▶ **Exercise goal**:
Set down exactly the lines from the first line of the records through the line that contains "This screenshot has height=819, width=1456.", and leave every picture out.

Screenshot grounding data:
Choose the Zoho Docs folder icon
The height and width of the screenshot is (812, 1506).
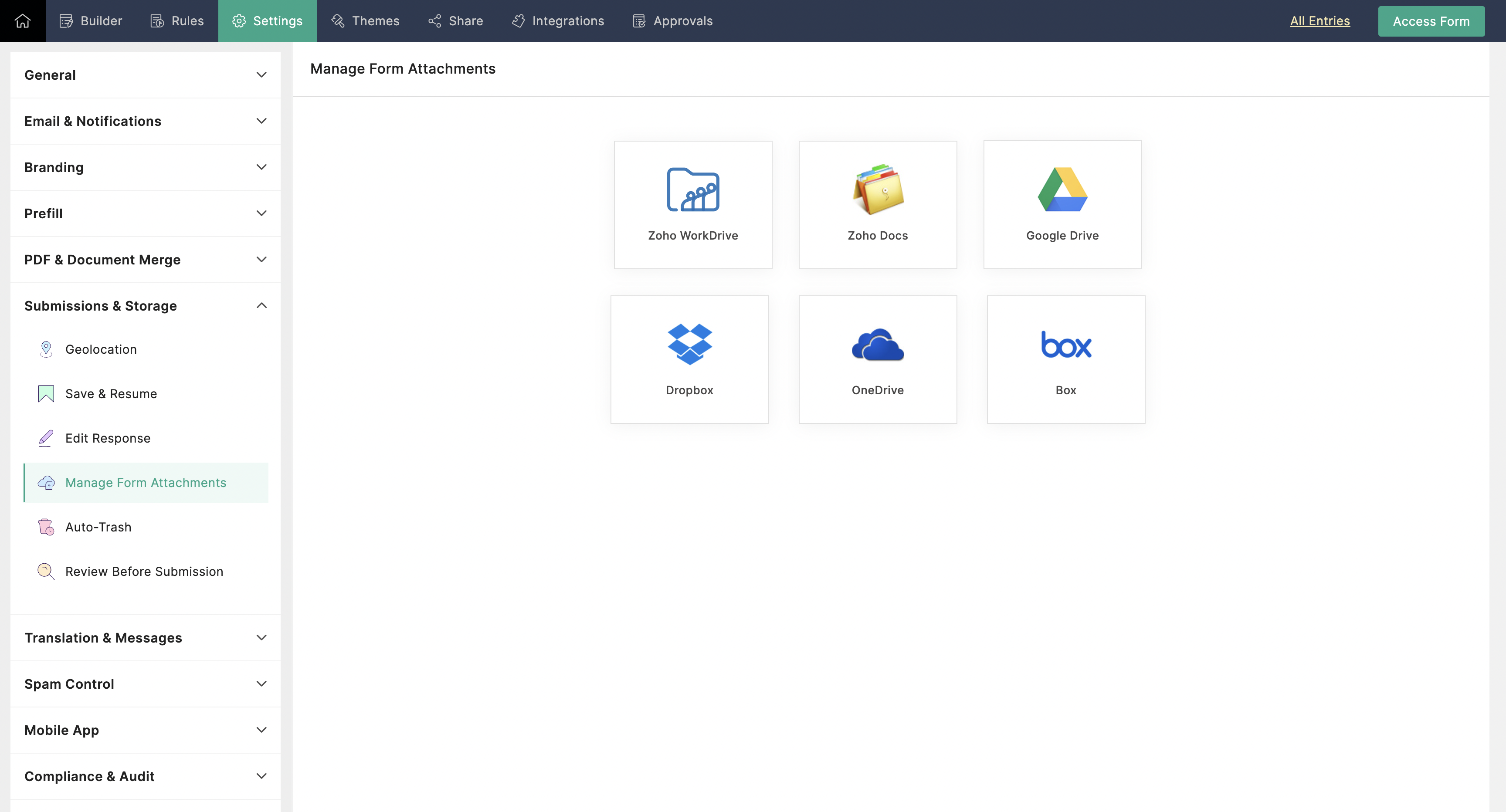pos(878,189)
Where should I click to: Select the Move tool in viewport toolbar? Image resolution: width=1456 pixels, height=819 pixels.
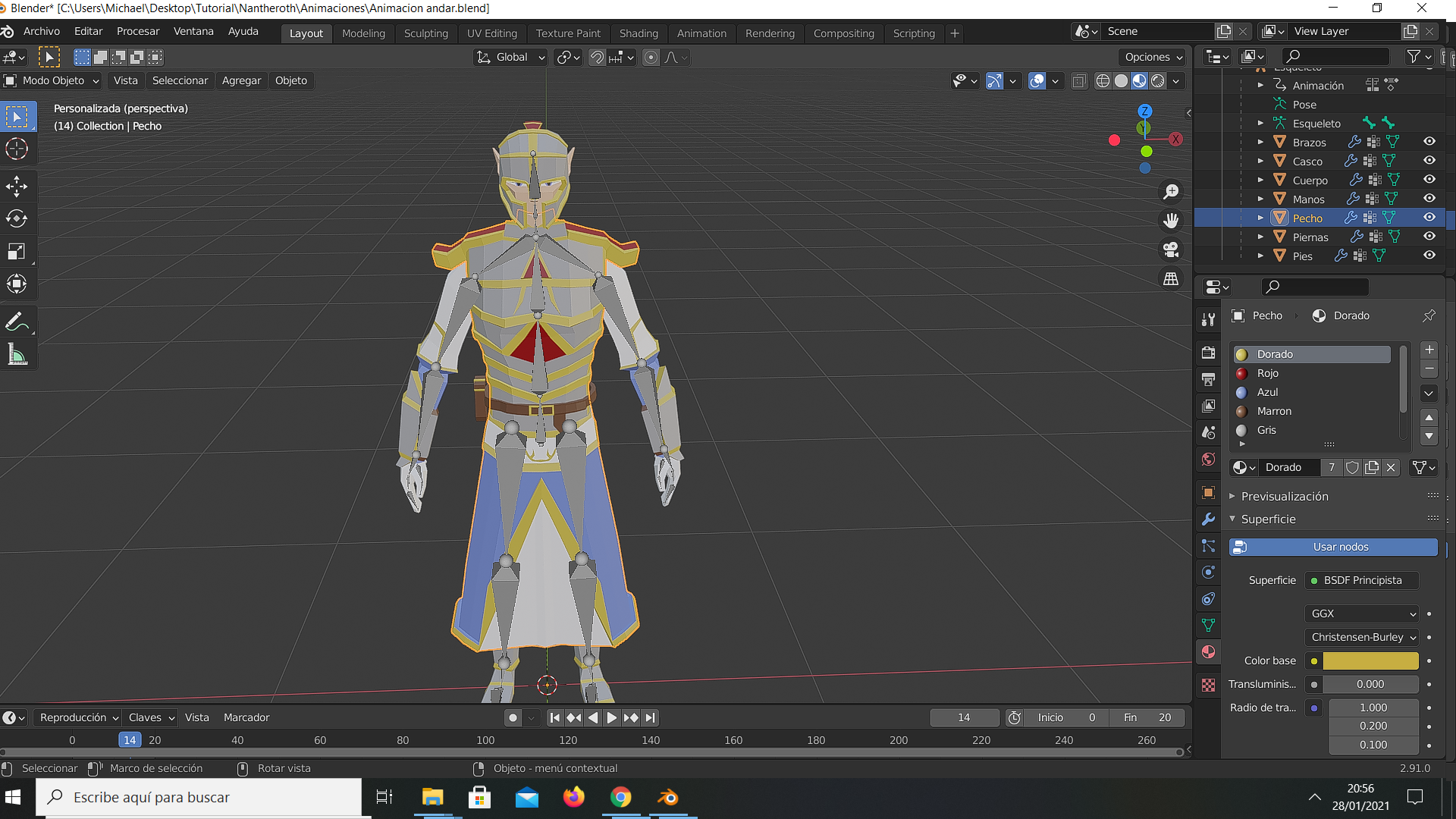(x=17, y=186)
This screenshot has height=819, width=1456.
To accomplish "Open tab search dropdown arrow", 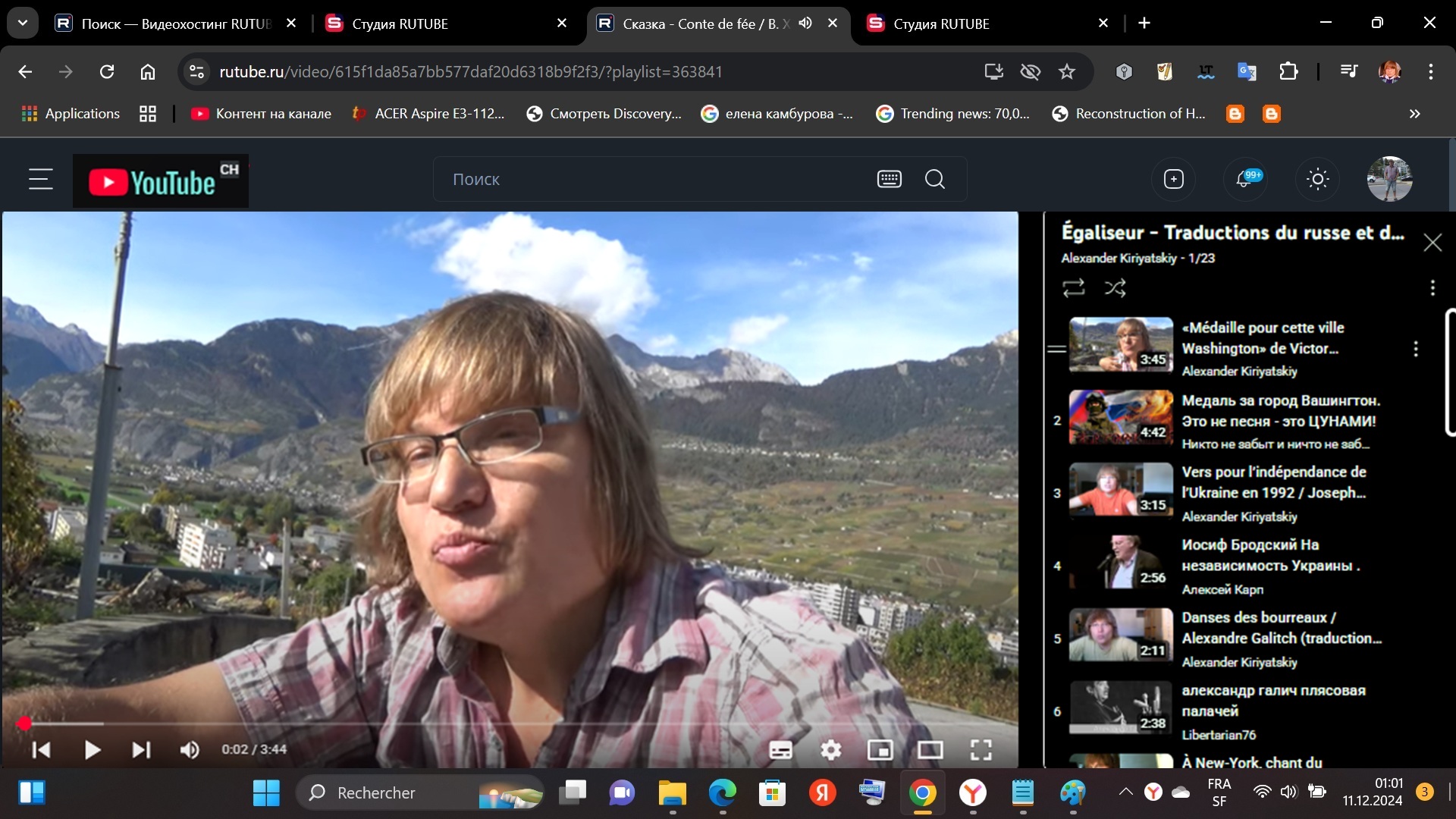I will coord(23,23).
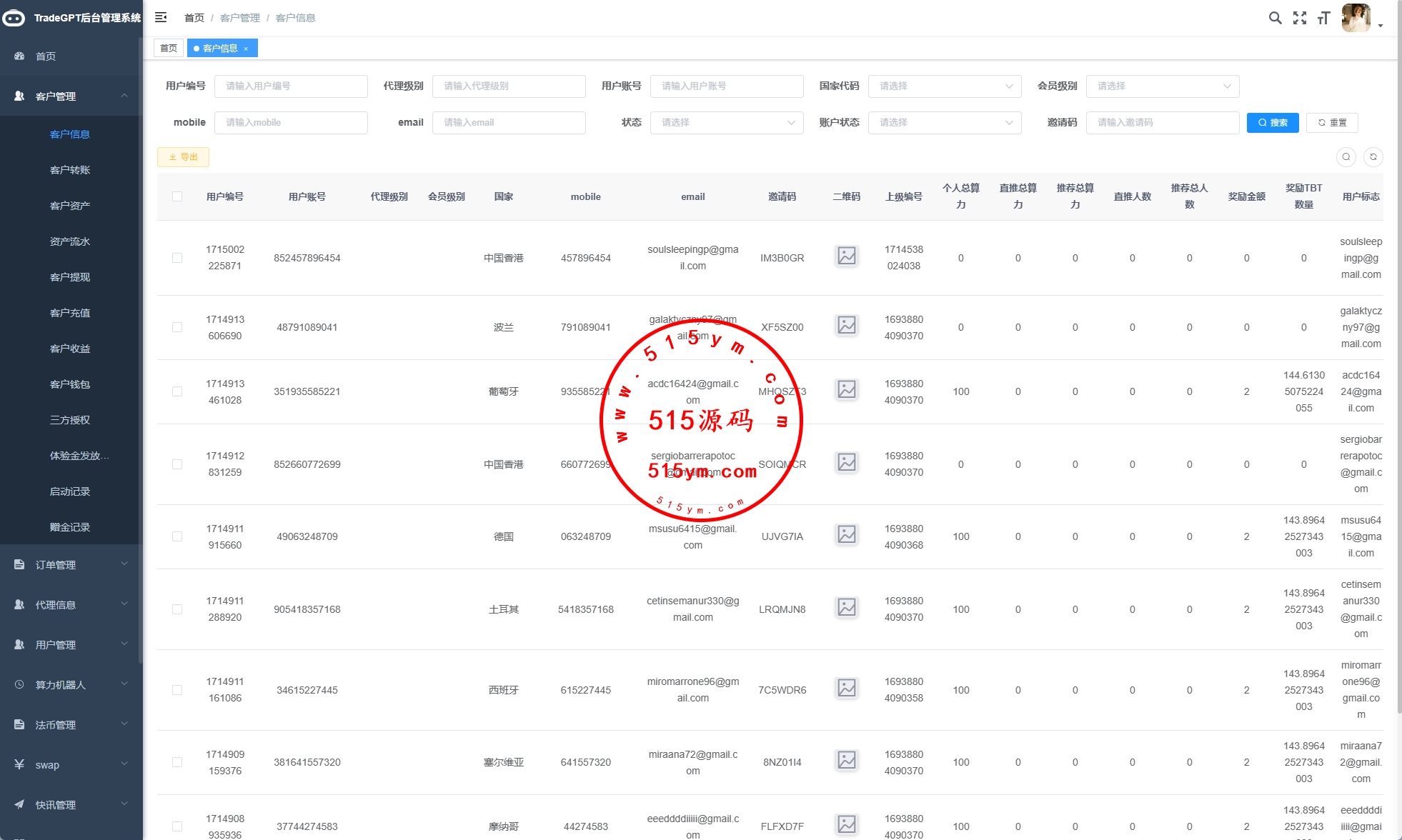Click the search magnifier icon in header
This screenshot has height=840, width=1402.
click(1275, 18)
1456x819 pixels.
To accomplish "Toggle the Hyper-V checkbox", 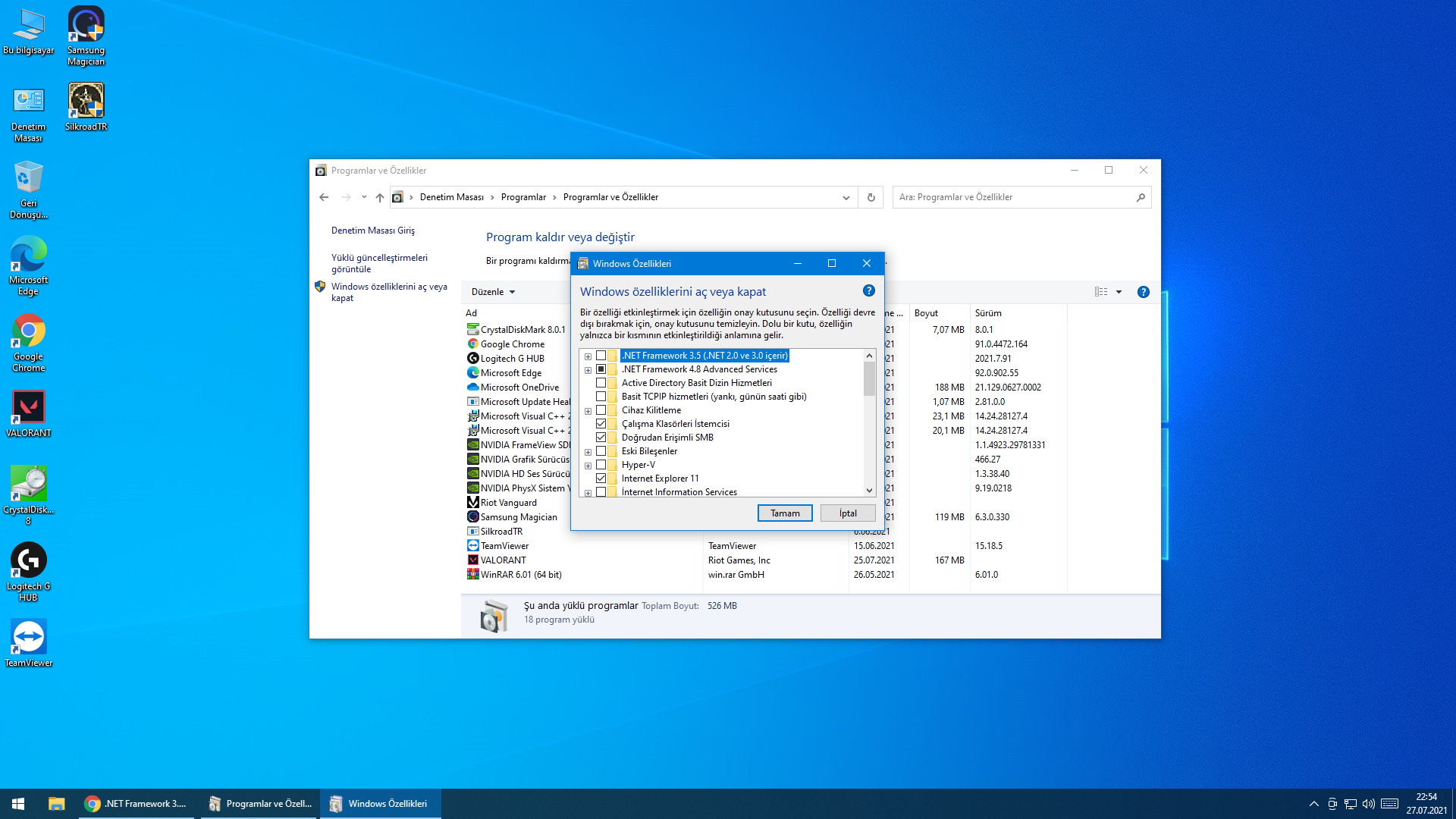I will click(601, 465).
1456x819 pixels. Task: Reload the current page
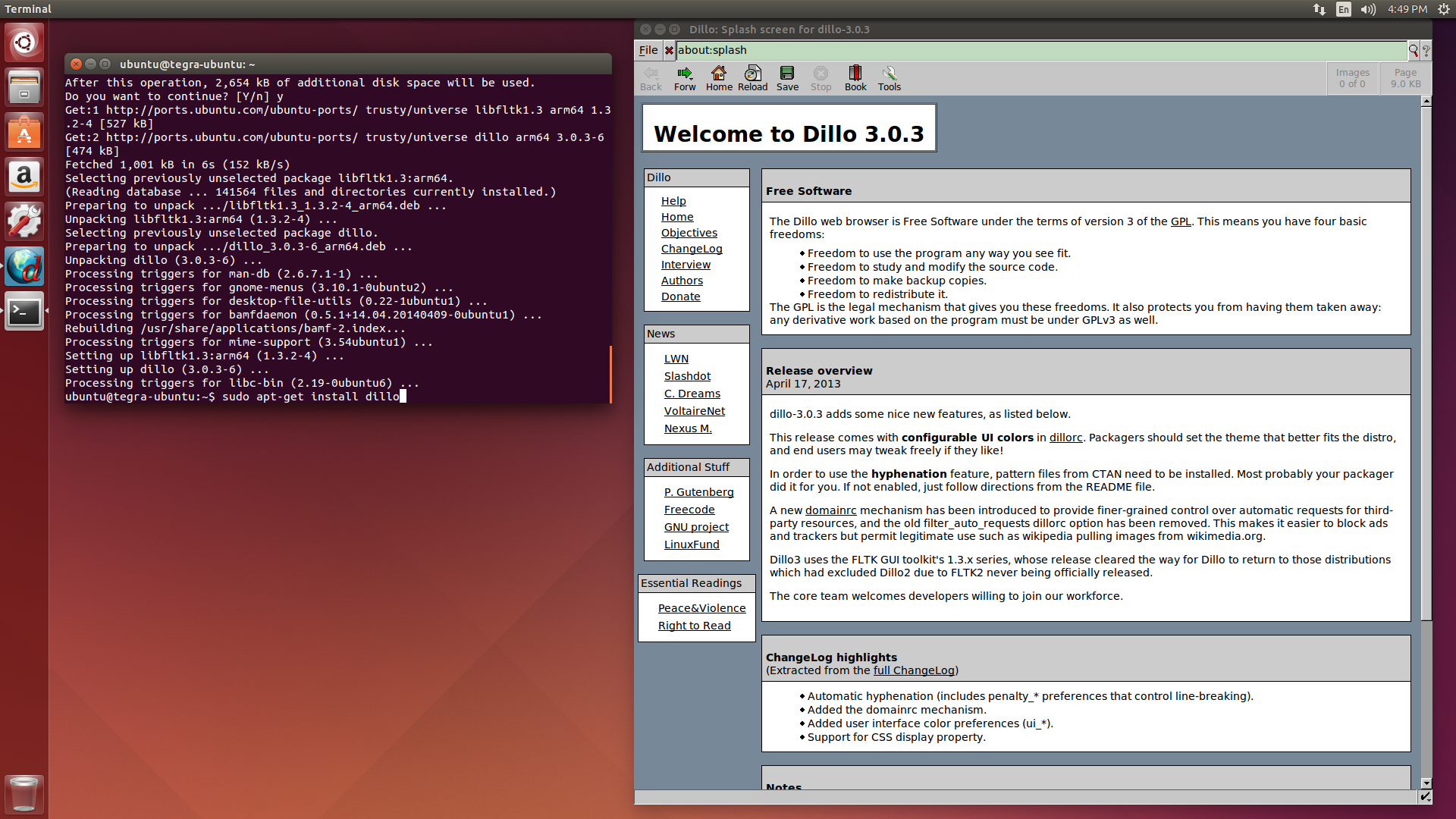pyautogui.click(x=752, y=77)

▶ **Exercise output**:
Choose the Zoho Docs folder icon
The height and width of the screenshot is (812, 1506).
pos(878,189)
Where should I click to: Select the Move tool in viewport toolbar? Image resolution: width=1456 pixels, height=819 pixels.
(x=17, y=186)
This screenshot has height=819, width=1456.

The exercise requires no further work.